§ Written exercise 1
Answer these questions using the script shown below.
(a) At what value does the script set maxRuns?
(b) What value is assigned to equalBestTol?
(c) In the equation comments, which name and role go with the value 1.3?
§ Written exercise 2
Pick out each line of the records that contains the string "width", and copy those lines.

OptimizePropCalc.m

%% Try to find an optimal equation for the proportionality constant by varying
% 4 input variables and trying to maximize a "goodness" score based on reef
% survival and other factors.
%
% Possible optimization: after checking all equal bests the final random
% search is around an arbitrary one of those (first or last).  It could be
% better to select the median value of the indexes of equal bests to be
% closest to the center of the apparent optimum.  It also means a quicker
% exit if there are a lot of equal bests and all many the center have been
% checked.
%%
optTimerStart = tic;

% Supporting functions are here:
addpath(strcat(pwd, '\optimization_functions'));
optimizerMode = true;  % existence of this variable tells the solver we're optimizing.
% Algorithm options
keepOldResults = false;  % Use results across multiple runs - only valid if model parameters and step sizes don't change.
checkEquals = true;  % When more than one "equal best" is found, check all neighbors.
% Discrete steps for each parameter.  Set to one for constants.
maxSteps = 13; % 7, 13, 19 are useful multiples
boxStart = true;  % Use specified starting points, often "boxing" the parameter space.  If false, include just one point in the center.
maxRuns = 100;  % Stop after this many runs, if no other stopping condition is reached.
randomStart = 0;  % Number of random looks before starting an organized search.
maxRandomEnd = 1; % Points to check around a possible final point, in case there is a better value on a diagonal. Bug: must be at least 1.
useHoldDirection = true; % Keep going the same way when when a linear search finds a new best.
equalBestTol = 0.04; %.05;  % If a new value is this close, treat it as an equal best for checking.  Nonzero values could be wasteful, though.

%RCP = 'rcp60'; %  MUST MATCH THE MODEL FOR CORRECT SST INPUT!
RCP = RCPset;

%% NOTE
% to continue building the plottable result array after a MATLAB restart:
% Do this MANUALLY before the run, otherwise new results won't be
% accumulated:
% load('optResults_1_19_19_19', 'cumResult');
% result = cumResult;
% Note: cumResult may be redundant in the current code.  Consider using
% just "result".
%
%%
% Target values - most values are set up to target zero or a fixed value.
% This is variable:
%targetBleaching = 5.0;
targetBleaching = targetSet;
%% Possible values for constants in this equation:
% max(0.3,min(1.3,( mean(exp(0.063.*SSThist))./var(exp(0.063.*SSThist)) ).^0.5/11
% where the 0.063 is considered fixed and the other values are known below as
% 0.3 - pMin - the lowest result possible
% 1.3 - pMax - the largest result possible
% 0.5 - exponent
% 11  - div  - the divisor

%% WARNING: pMin is now used to initialize bleachFrac, which determines how sensitive the reefs are to bleaching.

Records from a collection:

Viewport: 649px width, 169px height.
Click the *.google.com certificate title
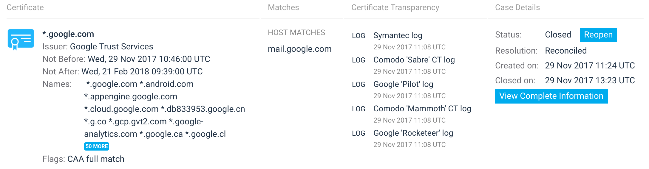point(68,34)
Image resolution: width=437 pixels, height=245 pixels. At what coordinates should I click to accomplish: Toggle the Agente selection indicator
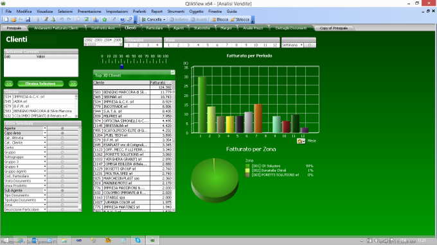62,128
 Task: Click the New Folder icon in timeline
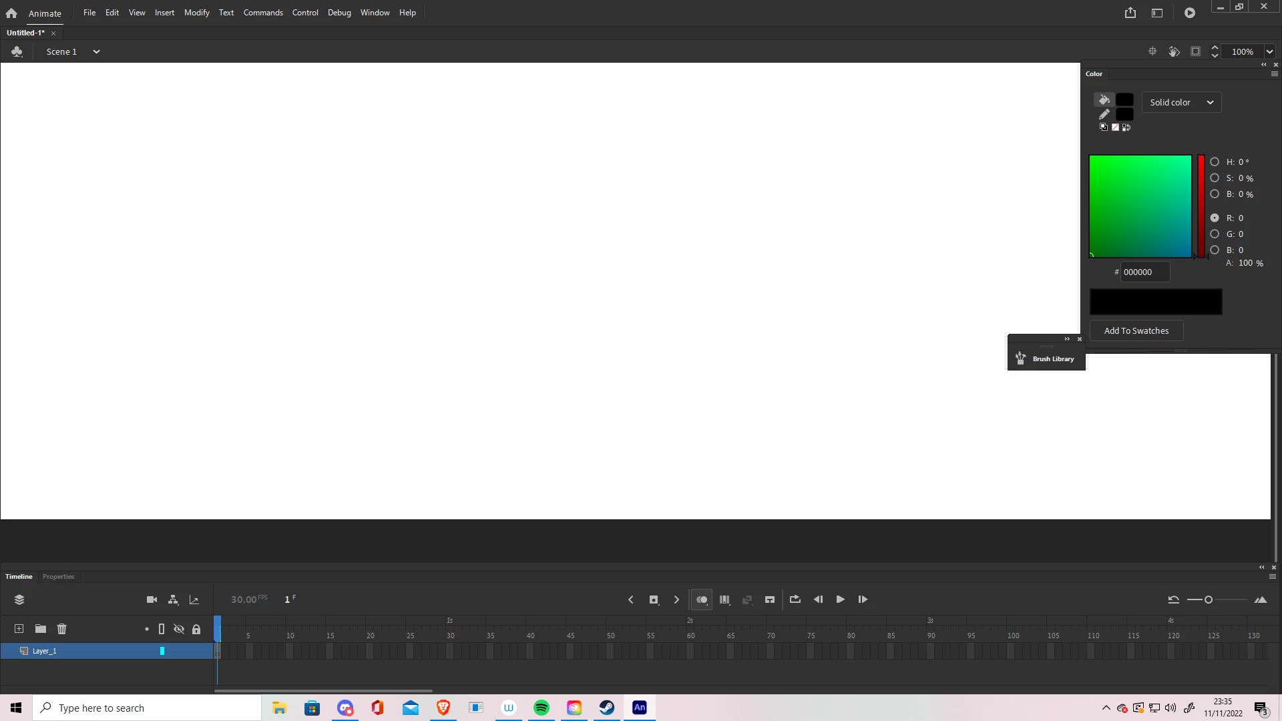(x=41, y=629)
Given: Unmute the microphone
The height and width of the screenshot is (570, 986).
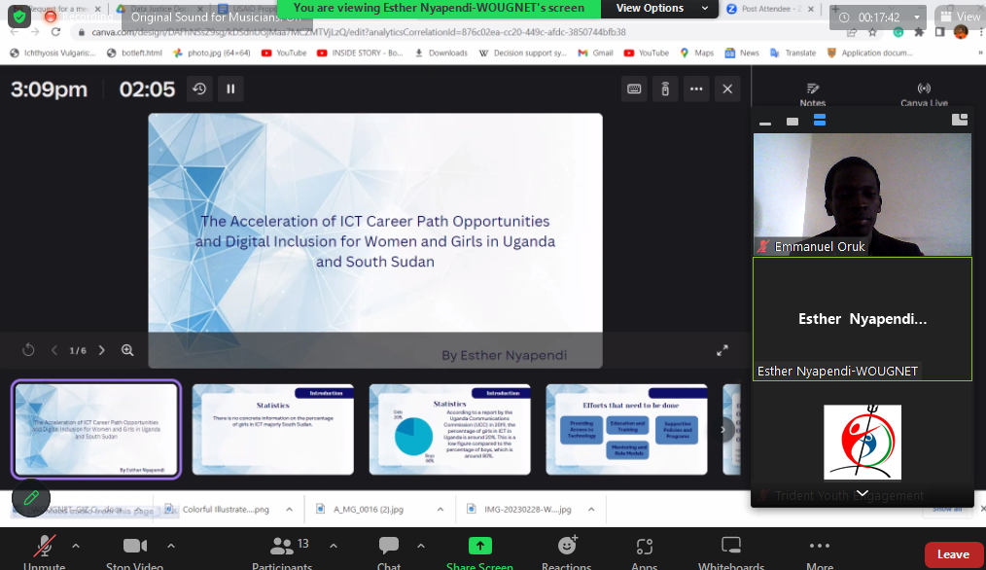Looking at the screenshot, I should click(x=44, y=552).
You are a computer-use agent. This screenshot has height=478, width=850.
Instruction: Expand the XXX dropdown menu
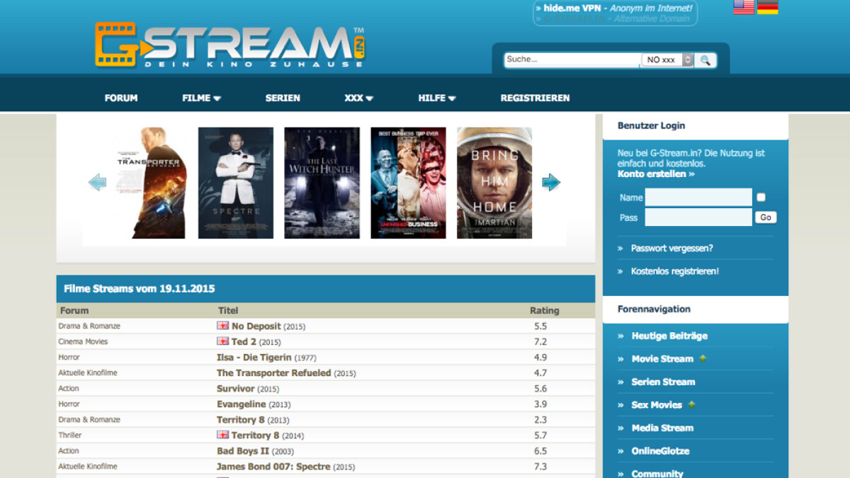pyautogui.click(x=358, y=98)
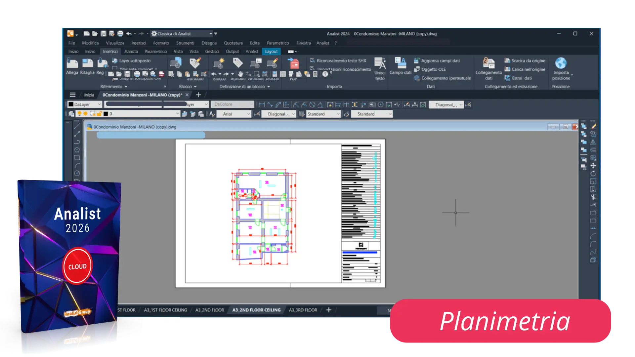The image size is (635, 357).
Task: Click the Unisci testo icon
Action: pyautogui.click(x=380, y=63)
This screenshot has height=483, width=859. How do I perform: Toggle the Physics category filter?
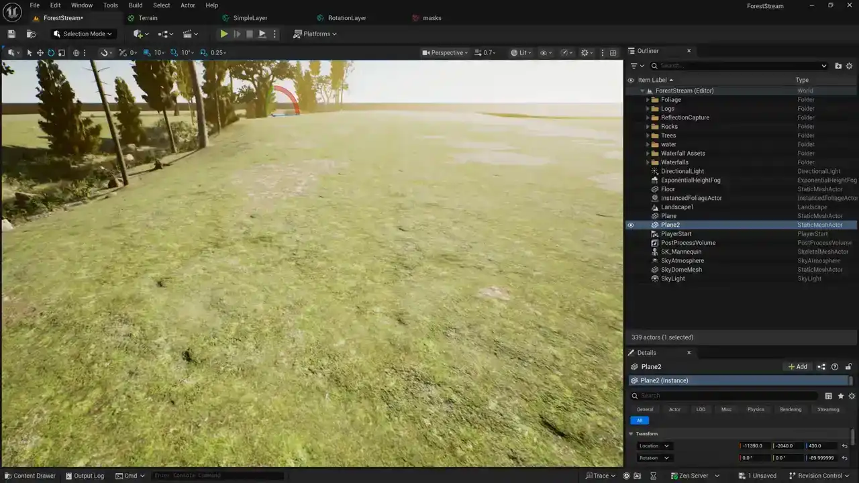point(756,409)
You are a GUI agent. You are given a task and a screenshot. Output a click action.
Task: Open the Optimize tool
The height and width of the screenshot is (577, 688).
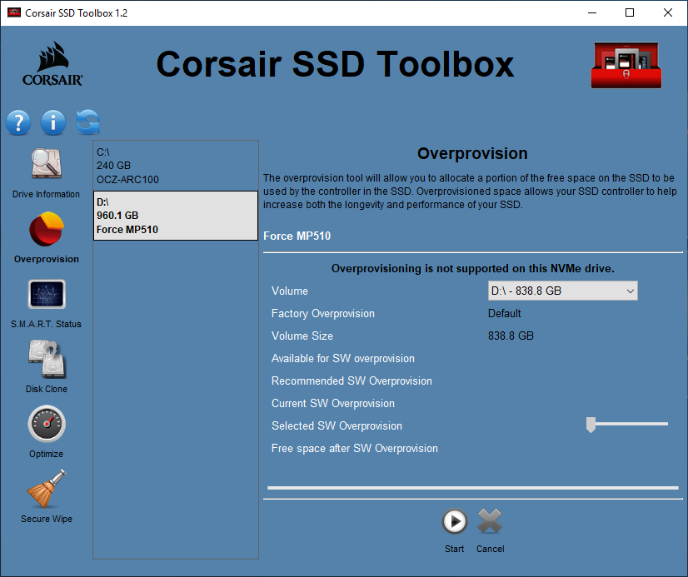tap(46, 429)
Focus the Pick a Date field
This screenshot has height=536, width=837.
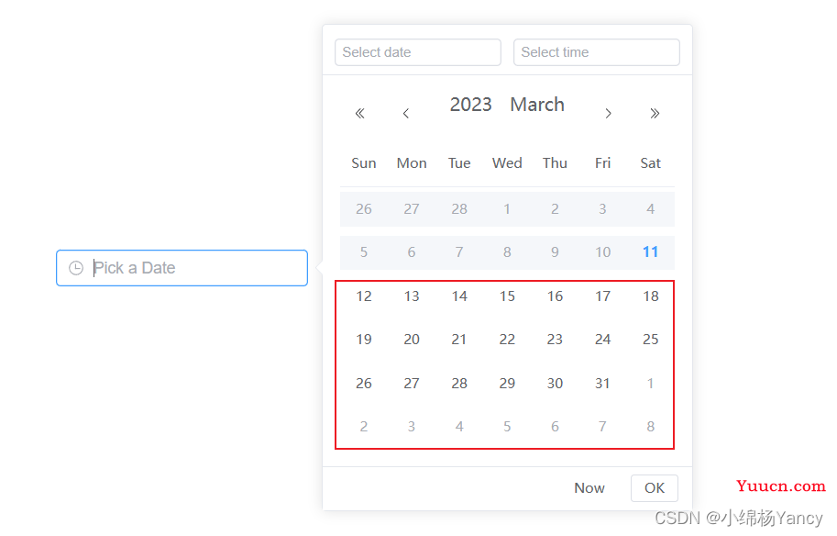(182, 268)
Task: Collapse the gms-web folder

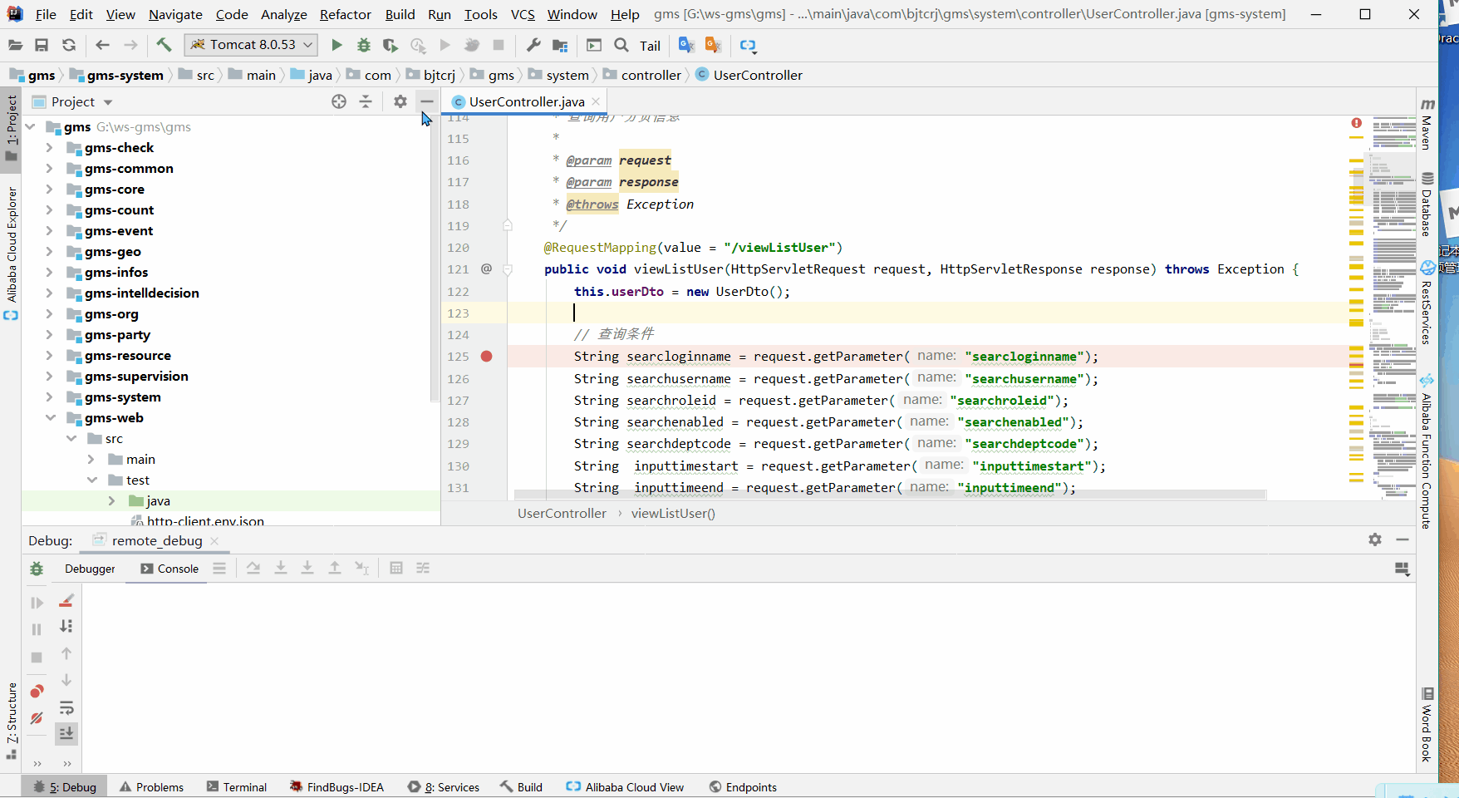Action: (x=52, y=417)
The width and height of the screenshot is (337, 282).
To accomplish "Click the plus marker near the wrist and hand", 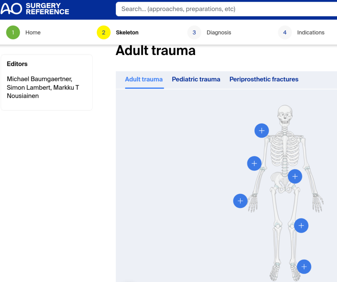I will pos(240,201).
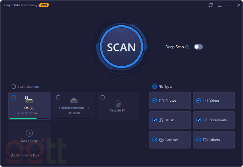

§ Exercise solution 1
(a) 100
(b) 0.04
(c) pMax, the largest result possible

§ Exercise solution 2
Viewport: 649px width, 169px height.
Image resolution: width=437 pixels, height=245 pixels. At what coordinates should I click to accomplish: Toggle the Agente selection indicator
The height and width of the screenshot is (570, 986).
You are a computer-use agent. This screenshot has height=478, width=850.
This screenshot has height=483, width=859. How do I perform: Toggle the Physics category filter?
The height and width of the screenshot is (577, 688).
This screenshot has height=536, width=837.
The width and height of the screenshot is (337, 282).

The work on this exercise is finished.